■ Exercises to complete
#1 Which usernames appear as post headers in the forum thread? List all of them.
#2 How would you sum up the forum thread in two sentences?
#3 Can you repeat the forum thread word for word, starting with "Click to expand..." and going on through "the police horses)."?
** Start Source text **
Just wash the tabard a couple of times and the blue and silver soon comes off. Certainly not washable as described.


----------



## inamac (1 February 2013)

amandaco2 said:



			Why does it look like a police person?
It says polite. It's a different word to police!!!
Hardly impersonating police. Love to see that argued in court....
		
Click to expand...

It's not just the 'Polite' wording, it's combined with a police-like black and white checked pattern, which the company also sells to 'enhance' a riding helmet.

Though ordinary high-vis is just as likely to be respected (or not) by drivers (police riders themselves sometimes have to deal with drivers being inconsiderate and trying to 'scare' the police horses).

Why take the risk?


----------



## Munchkins (1 February 2013)

Anything that makes you look like Police is not allowed - there is an Act on it, I Googled it - http://www.legislation.gov.uk/ukpga/1996/16/contents and go to number 90 (I think it is impersonation)  

Just wear good hi-vis - i got mine from Rockfish and Vbandz and they are good


----------



## luckilotti (1 February 2013)

The thing that gets me is... if you google it, nothing comes up that is it illegal so.... 
I am sure IF it had been confirmed as illegal it would come up on google, recent news etc. 

I do chuckle sometimes when i pass riders with it, as there is no way they could even think they were pulling off the 'Mounted Police' look when they are on a 13hh pony... there is a couple locally who wear the full kit, and ride with an attitude and clearly think they are fooling drivers.....


----------



## Hexx (1 February 2013)

They have a Facebook page, why don't we just ask them directly?


----------



## Shysmum (1 February 2013)
** End Source text **
** Start Data records **
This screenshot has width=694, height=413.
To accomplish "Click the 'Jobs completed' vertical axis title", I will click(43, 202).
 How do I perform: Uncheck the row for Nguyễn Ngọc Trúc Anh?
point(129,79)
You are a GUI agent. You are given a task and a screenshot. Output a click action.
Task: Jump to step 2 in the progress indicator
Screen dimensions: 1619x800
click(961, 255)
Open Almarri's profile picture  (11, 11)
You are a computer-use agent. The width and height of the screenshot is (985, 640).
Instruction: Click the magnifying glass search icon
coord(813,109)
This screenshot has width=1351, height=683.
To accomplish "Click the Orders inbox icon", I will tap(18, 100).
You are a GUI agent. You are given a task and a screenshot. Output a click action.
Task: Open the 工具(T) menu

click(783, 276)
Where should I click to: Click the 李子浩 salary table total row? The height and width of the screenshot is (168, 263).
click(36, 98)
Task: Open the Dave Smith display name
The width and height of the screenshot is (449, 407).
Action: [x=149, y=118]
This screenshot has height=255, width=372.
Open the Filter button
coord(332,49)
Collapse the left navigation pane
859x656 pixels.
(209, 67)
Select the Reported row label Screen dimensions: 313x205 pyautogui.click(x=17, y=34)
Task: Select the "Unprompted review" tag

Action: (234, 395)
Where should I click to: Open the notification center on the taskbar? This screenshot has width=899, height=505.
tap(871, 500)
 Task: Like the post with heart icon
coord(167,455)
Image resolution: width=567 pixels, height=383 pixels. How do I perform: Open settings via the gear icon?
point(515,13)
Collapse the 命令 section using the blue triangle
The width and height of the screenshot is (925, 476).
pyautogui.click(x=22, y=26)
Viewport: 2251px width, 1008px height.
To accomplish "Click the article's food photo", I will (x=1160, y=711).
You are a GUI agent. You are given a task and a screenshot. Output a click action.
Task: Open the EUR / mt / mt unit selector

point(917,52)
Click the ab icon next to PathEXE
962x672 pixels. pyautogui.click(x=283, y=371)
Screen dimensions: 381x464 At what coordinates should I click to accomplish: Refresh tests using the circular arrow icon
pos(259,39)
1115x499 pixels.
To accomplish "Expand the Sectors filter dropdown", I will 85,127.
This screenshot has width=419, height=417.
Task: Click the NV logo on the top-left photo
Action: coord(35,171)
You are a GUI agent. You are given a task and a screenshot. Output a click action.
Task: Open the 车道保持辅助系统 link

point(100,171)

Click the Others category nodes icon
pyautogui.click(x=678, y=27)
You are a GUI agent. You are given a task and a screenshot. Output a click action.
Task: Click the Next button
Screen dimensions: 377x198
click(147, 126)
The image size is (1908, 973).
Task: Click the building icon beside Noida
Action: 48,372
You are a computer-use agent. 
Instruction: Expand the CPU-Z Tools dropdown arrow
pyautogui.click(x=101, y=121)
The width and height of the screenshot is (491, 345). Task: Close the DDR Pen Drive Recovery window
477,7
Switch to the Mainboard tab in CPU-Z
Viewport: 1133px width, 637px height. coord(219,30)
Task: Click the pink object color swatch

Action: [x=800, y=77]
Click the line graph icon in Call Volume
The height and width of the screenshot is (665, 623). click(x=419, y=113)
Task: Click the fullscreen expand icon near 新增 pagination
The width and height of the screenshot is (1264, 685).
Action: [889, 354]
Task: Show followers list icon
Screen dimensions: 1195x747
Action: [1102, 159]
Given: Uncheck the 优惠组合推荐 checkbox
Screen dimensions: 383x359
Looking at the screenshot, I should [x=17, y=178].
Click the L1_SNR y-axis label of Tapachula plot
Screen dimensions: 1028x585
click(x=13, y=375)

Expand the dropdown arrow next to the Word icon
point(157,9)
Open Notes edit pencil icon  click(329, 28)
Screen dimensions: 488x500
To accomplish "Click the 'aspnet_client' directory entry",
** End Data records **
■ Answer list
#1 inamac, Munchkins, luckilotti, Hexx, Shysmum

#2 Riders debate whether gear reading "Polite" with a black and white checked pattern makes the wearer look like police, with one pointing to an Act on impersonation and another noting that nothing online confirms it is illegal. Others recommend ordinary high-vis instead, laugh at riders on small ponies who seem to think they pass as Mounted Police, and suggest asking the company directly on its Facebook page.

#3
Click to expand...

It's not just the 'Polite' wording, it's combined with a police-like black and white checked pattern, which the company also sells to 'enhance' a riding helmet.

Though ordinary high-vis is just as likely to be respected (or not) by drivers (police riders themselves sometimes have to deal with drivers being inconsiderate and trying to 'scare' the police horses).